# Task statement
Restating the records exactly is the whole task.

▬▬▬

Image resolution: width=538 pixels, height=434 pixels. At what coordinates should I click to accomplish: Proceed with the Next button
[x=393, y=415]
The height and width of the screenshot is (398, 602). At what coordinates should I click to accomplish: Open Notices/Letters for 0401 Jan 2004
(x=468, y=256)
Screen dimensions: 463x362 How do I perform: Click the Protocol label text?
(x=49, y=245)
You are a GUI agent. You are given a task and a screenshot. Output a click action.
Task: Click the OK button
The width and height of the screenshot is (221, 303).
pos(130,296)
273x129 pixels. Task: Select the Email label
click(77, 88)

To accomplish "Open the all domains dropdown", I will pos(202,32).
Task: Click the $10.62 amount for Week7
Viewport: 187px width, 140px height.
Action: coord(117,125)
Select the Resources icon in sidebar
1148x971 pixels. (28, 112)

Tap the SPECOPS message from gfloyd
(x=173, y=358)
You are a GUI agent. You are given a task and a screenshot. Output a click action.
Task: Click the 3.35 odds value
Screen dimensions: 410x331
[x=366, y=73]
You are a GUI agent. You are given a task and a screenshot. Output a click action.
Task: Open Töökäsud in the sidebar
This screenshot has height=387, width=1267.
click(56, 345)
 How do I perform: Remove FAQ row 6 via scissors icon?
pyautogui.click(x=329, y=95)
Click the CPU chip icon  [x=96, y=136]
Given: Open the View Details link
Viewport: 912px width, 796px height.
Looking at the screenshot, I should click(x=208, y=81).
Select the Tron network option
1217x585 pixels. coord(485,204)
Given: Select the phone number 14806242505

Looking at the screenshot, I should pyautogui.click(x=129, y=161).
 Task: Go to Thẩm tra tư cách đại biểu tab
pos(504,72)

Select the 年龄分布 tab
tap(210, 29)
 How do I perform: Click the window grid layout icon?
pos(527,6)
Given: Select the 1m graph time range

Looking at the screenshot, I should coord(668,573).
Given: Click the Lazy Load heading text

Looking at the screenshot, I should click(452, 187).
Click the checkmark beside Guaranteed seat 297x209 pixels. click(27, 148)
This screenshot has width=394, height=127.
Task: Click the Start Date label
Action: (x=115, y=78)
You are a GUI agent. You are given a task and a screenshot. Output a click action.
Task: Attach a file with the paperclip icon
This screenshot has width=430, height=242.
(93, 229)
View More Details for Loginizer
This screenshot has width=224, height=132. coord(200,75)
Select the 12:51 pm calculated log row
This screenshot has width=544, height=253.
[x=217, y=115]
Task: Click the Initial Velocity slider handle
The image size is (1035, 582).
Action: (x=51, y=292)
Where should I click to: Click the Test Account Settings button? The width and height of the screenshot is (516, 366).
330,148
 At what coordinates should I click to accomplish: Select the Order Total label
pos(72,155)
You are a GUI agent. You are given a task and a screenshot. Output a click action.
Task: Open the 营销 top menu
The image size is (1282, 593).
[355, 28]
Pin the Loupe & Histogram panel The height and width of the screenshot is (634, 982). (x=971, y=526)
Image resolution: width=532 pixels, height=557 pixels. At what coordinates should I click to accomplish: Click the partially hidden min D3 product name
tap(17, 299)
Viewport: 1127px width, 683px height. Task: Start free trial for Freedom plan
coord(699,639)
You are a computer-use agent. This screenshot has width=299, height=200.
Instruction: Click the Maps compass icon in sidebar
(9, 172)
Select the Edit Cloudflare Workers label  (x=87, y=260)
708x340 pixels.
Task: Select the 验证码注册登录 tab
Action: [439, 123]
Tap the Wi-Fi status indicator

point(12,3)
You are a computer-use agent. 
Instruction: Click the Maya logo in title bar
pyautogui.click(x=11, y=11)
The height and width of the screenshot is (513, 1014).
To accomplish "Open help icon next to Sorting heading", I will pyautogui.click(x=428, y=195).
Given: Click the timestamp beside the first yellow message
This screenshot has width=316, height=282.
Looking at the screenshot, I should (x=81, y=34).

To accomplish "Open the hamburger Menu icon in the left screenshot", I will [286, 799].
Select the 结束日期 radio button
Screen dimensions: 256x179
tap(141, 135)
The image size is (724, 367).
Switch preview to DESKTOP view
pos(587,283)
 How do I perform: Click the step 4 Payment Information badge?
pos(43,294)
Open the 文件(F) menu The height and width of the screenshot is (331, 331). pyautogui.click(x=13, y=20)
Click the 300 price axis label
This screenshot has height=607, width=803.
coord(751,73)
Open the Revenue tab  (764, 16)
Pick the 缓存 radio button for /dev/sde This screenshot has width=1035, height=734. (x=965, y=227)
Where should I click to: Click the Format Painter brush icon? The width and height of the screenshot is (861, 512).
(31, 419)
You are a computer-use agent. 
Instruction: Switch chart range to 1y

▬▬▬

# Solved problem
Image resolution: width=538 pixels, height=434 pixels. At what coordinates should I click to accomplish: Proceed with the Next button
[x=393, y=415]
The height and width of the screenshot is (398, 602). At what coordinates should I click to accomplish: Open Notices/Letters for 0401 Jan 2004
(x=468, y=256)
Screen dimensions: 463x362 How do I perform: Click the Protocol label text?
(x=49, y=245)
You are a GUI agent. You are given a task and a screenshot. Output a click action.
Task: Click the OK button
The width and height of the screenshot is (221, 303).
pos(130,296)
273x129 pixels. Task: Select the Email label
click(77, 88)

To accomplish "Open the all domains dropdown", I will pos(202,32).
Task: Click the $10.62 amount for Week7
Viewport: 187px width, 140px height.
Action: coord(117,125)
Select the Resources icon in sidebar
1148x971 pixels. (28, 112)

Tap the SPECOPS message from gfloyd
(x=173, y=358)
You are a GUI agent. You are given a task and a screenshot. Output a click action.
Task: Click the 3.35 odds value
Screen dimensions: 410x331
[x=366, y=73]
You are a GUI agent. You are given a task and a screenshot. Output a click action.
Task: Open Töökäsud in the sidebar
This screenshot has height=387, width=1267.
click(56, 345)
 How do I perform: Remove FAQ row 6 via scissors icon?
pyautogui.click(x=329, y=95)
Click the CPU chip icon  [x=96, y=136]
Given: Open the View Details link
Viewport: 912px width, 796px height.
Looking at the screenshot, I should click(x=208, y=81).
Select the Tron network option
1217x585 pixels. coord(485,204)
Given: Select the phone number 14806242505

Looking at the screenshot, I should pyautogui.click(x=129, y=161).
 Task: Go to Thẩm tra tư cách đại biểu tab
pos(504,72)

Select the 年龄分布 tab
tap(210, 29)
 How do I perform: Click the window grid layout icon?
pos(527,6)
Given: Select the 1m graph time range

Looking at the screenshot, I should coord(668,573).
Given: Click the Lazy Load heading text

Looking at the screenshot, I should click(452, 187).
Click the checkmark beside Guaranteed seat 297x209 pixels. click(27, 148)
This screenshot has width=394, height=127.
Task: Click the Start Date label
Action: (x=115, y=78)
You are a GUI agent. You are given a task and a screenshot. Output a click action.
Task: Attach a file with the paperclip icon
This screenshot has width=430, height=242.
(93, 229)
View More Details for Loginizer
This screenshot has width=224, height=132. coord(200,75)
Select the 12:51 pm calculated log row
This screenshot has width=544, height=253.
[x=217, y=115]
Task: Click the Initial Velocity slider handle
The image size is (1035, 582).
Action: (x=51, y=292)
Where should I click to: Click the Test Account Settings button? The width and height of the screenshot is (516, 366).
330,148
 At what coordinates should I click to accomplish: Select the Order Total label
pos(72,155)
You are a GUI agent. You are given a task and a screenshot. Output a click action.
Task: Open the 营销 top menu
The image size is (1282, 593).
[355, 28]
Pin the Loupe & Histogram panel The height and width of the screenshot is (634, 982). (x=971, y=526)
Image resolution: width=532 pixels, height=557 pixels. At what coordinates should I click to accomplish: Click the partially hidden min D3 product name
tap(17, 299)
Viewport: 1127px width, 683px height. Task: Start free trial for Freedom plan
coord(699,639)
You are a computer-use agent. This screenshot has width=299, height=200.
Instruction: Click the Maps compass icon in sidebar
(9, 172)
Select the Edit Cloudflare Workers label  (x=87, y=260)
708x340 pixels.
Task: Select the 验证码注册登录 tab
Action: [439, 123]
Tap the Wi-Fi status indicator

point(12,3)
You are a computer-use agent. 
Instruction: Click the Maya logo in title bar
pyautogui.click(x=11, y=11)
The height and width of the screenshot is (513, 1014).
To accomplish "Open help icon next to Sorting heading", I will pyautogui.click(x=428, y=195).
Given: Click the timestamp beside the first yellow message
This screenshot has width=316, height=282.
Looking at the screenshot, I should (x=81, y=34).

To accomplish "Open the hamburger Menu icon in the left screenshot", I will [286, 799].
Select the 结束日期 radio button
Screen dimensions: 256x179
tap(141, 135)
The image size is (724, 367).
Switch preview to DESKTOP view
pos(587,283)
 How do I perform: Click the step 4 Payment Information badge?
pos(43,294)
Open the 文件(F) menu The height and width of the screenshot is (331, 331). pyautogui.click(x=13, y=20)
Click the 300 price axis label
This screenshot has height=607, width=803.
coord(751,73)
Open the Revenue tab  (764, 16)
Pick the 缓存 radio button for /dev/sde This screenshot has width=1035, height=734. (x=965, y=227)
Where should I click to: Click the Format Painter brush icon? The width and height of the screenshot is (861, 512).
(31, 419)
You are a computer-use agent. 
Instruction: Switch chart range to 1y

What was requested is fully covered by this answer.